_Exercise task_
Copy the records starting at the line that contains "This screenshot has" and ending at the end of the records, substituting "Settings" for "Tools" and changing nothing else.

_Data entries_
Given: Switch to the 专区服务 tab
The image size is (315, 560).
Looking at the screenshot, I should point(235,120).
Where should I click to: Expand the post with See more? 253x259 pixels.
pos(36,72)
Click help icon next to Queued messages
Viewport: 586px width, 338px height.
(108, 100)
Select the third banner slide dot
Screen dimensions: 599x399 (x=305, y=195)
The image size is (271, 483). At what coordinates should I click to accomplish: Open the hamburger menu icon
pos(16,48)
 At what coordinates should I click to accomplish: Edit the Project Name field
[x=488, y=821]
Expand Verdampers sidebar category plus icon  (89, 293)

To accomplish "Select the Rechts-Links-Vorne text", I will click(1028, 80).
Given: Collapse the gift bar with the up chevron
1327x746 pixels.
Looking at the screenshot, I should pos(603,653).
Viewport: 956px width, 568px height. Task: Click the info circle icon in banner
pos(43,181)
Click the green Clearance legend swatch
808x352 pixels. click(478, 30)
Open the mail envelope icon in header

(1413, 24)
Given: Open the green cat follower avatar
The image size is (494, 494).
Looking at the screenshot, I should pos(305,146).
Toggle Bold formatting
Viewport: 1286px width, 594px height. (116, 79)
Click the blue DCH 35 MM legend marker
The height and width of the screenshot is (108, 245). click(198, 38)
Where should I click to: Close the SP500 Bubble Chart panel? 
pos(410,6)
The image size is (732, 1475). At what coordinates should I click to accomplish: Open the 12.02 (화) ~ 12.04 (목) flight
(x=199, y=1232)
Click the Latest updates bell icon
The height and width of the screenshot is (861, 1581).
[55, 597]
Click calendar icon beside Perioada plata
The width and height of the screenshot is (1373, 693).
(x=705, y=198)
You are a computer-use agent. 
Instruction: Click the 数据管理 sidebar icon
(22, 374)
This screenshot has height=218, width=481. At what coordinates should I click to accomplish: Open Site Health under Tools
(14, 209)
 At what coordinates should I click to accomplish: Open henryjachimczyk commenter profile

_Result_
This screenshot has height=218, width=481. At what coordinates should I click to accomplish: Open Site Health under Settings
(14, 209)
 At what coordinates should I click to accomplish: Open henryjachimczyk commenter profile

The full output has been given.